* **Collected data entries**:
# # #

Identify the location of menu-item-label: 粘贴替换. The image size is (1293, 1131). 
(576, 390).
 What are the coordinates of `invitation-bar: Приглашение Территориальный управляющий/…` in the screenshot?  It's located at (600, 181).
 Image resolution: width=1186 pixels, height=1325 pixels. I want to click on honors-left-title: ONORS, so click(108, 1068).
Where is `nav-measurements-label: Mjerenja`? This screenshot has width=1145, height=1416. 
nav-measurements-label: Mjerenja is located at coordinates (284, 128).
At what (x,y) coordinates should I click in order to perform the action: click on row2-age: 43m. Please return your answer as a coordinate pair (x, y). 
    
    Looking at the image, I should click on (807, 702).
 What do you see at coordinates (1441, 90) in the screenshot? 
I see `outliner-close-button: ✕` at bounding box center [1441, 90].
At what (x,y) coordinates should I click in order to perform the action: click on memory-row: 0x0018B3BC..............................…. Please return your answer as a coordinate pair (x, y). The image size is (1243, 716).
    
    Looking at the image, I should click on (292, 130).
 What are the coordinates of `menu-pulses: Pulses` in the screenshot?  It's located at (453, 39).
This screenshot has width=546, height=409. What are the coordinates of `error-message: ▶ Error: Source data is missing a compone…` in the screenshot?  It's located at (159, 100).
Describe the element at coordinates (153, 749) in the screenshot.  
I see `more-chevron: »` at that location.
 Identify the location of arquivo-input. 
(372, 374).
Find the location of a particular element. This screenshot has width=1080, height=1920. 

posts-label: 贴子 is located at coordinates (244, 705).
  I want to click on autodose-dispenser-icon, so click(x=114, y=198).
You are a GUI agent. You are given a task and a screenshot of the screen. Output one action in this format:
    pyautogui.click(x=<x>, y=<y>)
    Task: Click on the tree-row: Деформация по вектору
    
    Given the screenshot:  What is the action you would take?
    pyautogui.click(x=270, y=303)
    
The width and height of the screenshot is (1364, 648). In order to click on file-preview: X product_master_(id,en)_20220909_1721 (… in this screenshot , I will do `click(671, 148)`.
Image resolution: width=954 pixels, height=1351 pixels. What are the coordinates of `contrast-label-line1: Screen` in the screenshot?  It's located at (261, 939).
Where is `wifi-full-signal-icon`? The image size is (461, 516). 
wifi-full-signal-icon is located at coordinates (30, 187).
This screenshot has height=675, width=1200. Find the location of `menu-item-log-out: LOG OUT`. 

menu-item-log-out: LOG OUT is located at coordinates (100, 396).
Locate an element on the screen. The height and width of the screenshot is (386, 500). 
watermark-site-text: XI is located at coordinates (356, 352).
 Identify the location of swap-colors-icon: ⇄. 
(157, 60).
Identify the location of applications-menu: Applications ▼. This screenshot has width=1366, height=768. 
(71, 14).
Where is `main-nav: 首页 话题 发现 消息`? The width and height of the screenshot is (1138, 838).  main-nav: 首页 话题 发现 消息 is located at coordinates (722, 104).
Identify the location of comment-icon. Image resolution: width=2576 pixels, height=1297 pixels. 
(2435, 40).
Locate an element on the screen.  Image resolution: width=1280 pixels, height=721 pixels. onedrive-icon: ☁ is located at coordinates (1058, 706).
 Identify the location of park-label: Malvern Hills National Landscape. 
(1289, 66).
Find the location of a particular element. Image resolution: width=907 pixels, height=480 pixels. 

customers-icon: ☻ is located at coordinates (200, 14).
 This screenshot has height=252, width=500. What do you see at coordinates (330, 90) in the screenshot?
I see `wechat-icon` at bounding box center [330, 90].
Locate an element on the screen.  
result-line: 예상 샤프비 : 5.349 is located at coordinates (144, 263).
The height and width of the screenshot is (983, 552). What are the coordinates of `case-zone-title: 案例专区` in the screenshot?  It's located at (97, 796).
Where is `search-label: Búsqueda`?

# # #

* **What to do**: Lay out all of the material above as a numbered list, omitting any blank lines.

* **Written answer**:
1. Identify the location of menu-item-label: 粘贴替换. The image size is (1293, 1131). 
2. (576, 390).
3.  What are the coordinates of `invitation-bar: Приглашение Территориальный управляющий/…` in the screenshot?  It's located at (600, 181).
4.  Image resolution: width=1186 pixels, height=1325 pixels. I want to click on honors-left-title: ONORS, so click(108, 1068).
5. Where is `nav-measurements-label: Mjerenja`? This screenshot has width=1145, height=1416. 
6. nav-measurements-label: Mjerenja is located at coordinates (284, 128).
7. At what (x,y) coordinates should I click in order to perform the action: click on row2-age: 43m. Please return your answer as a coordinate pair (x, y). 
8.     Looking at the image, I should click on (807, 702).
9.  What do you see at coordinates (1441, 90) in the screenshot? 
10. I see `outliner-close-button: ✕` at bounding box center [1441, 90].
11. At what (x,y) coordinates should I click in order to perform the action: click on memory-row: 0x0018B3BC..............................…. Please return your answer as a coordinate pair (x, y). The image size is (1243, 716).
12.     Looking at the image, I should click on (292, 130).
13.  What are the coordinates of `menu-pulses: Pulses` in the screenshot?  It's located at (453, 39).
14. This screenshot has width=546, height=409. What are the coordinates of `error-message: ▶ Error: Source data is missing a compone…` in the screenshot?  It's located at (159, 100).
15. Describe the element at coordinates (153, 749) in the screenshot.  
16. I see `more-chevron: »` at that location.
17.  Identify the location of arquivo-input. 
18. (372, 374).
19. Find the location of a particular element. This screenshot has width=1080, height=1920. 
20. posts-label: 贴子 is located at coordinates (244, 705).
21.   I want to click on autodose-dispenser-icon, so click(x=114, y=198).
22. You are a GUI agent. You are given a task and a screenshot of the screen. Output one action in this format:
23.     pyautogui.click(x=<x>, y=<y>)
24.     Task: Click on the tree-row: Деформация по вектору
25.     Given the screenshot:  What is the action you would take?
26.     pyautogui.click(x=270, y=303)
27. The width and height of the screenshot is (1364, 648). In order to click on file-preview: X product_master_(id,en)_20220909_1721 (… in this screenshot , I will do `click(671, 148)`.
28. Image resolution: width=954 pixels, height=1351 pixels. What are the coordinates of `contrast-label-line1: Screen` in the screenshot?  It's located at (261, 939).
29. Where is `wifi-full-signal-icon`? The image size is (461, 516). 
30. wifi-full-signal-icon is located at coordinates (30, 187).
31. This screenshot has height=675, width=1200. Find the location of `menu-item-log-out: LOG OUT`. 
32. menu-item-log-out: LOG OUT is located at coordinates (100, 396).
33. Locate an element on the screen. The height and width of the screenshot is (386, 500). 
34. watermark-site-text: XI is located at coordinates (356, 352).
35.  Identify the location of swap-colors-icon: ⇄. 
36. (157, 60).
37. Identify the location of applications-menu: Applications ▼. This screenshot has width=1366, height=768. 
38. (71, 14).
39. Where is `main-nav: 首页 话题 发现 消息`? The width and height of the screenshot is (1138, 838).  main-nav: 首页 话题 发现 消息 is located at coordinates (722, 104).
40. Identify the location of comment-icon. Image resolution: width=2576 pixels, height=1297 pixels. 
41. (2435, 40).
42. Locate an element on the screen.  Image resolution: width=1280 pixels, height=721 pixels. onedrive-icon: ☁ is located at coordinates (1058, 706).
43.  Identify the location of park-label: Malvern Hills National Landscape. 
44. (1289, 66).
45. Find the location of a particular element. Image resolution: width=907 pixels, height=480 pixels. 
46. customers-icon: ☻ is located at coordinates (200, 14).
47.  This screenshot has height=252, width=500. What do you see at coordinates (330, 90) in the screenshot?
48. I see `wechat-icon` at bounding box center [330, 90].
49. Locate an element on the screen.  
50. result-line: 예상 샤프비 : 5.349 is located at coordinates (144, 263).
51. The height and width of the screenshot is (983, 552). What are the coordinates of `case-zone-title: 案例专区` in the screenshot?  It's located at (97, 796).
52. Where is `search-label: Búsqueda`?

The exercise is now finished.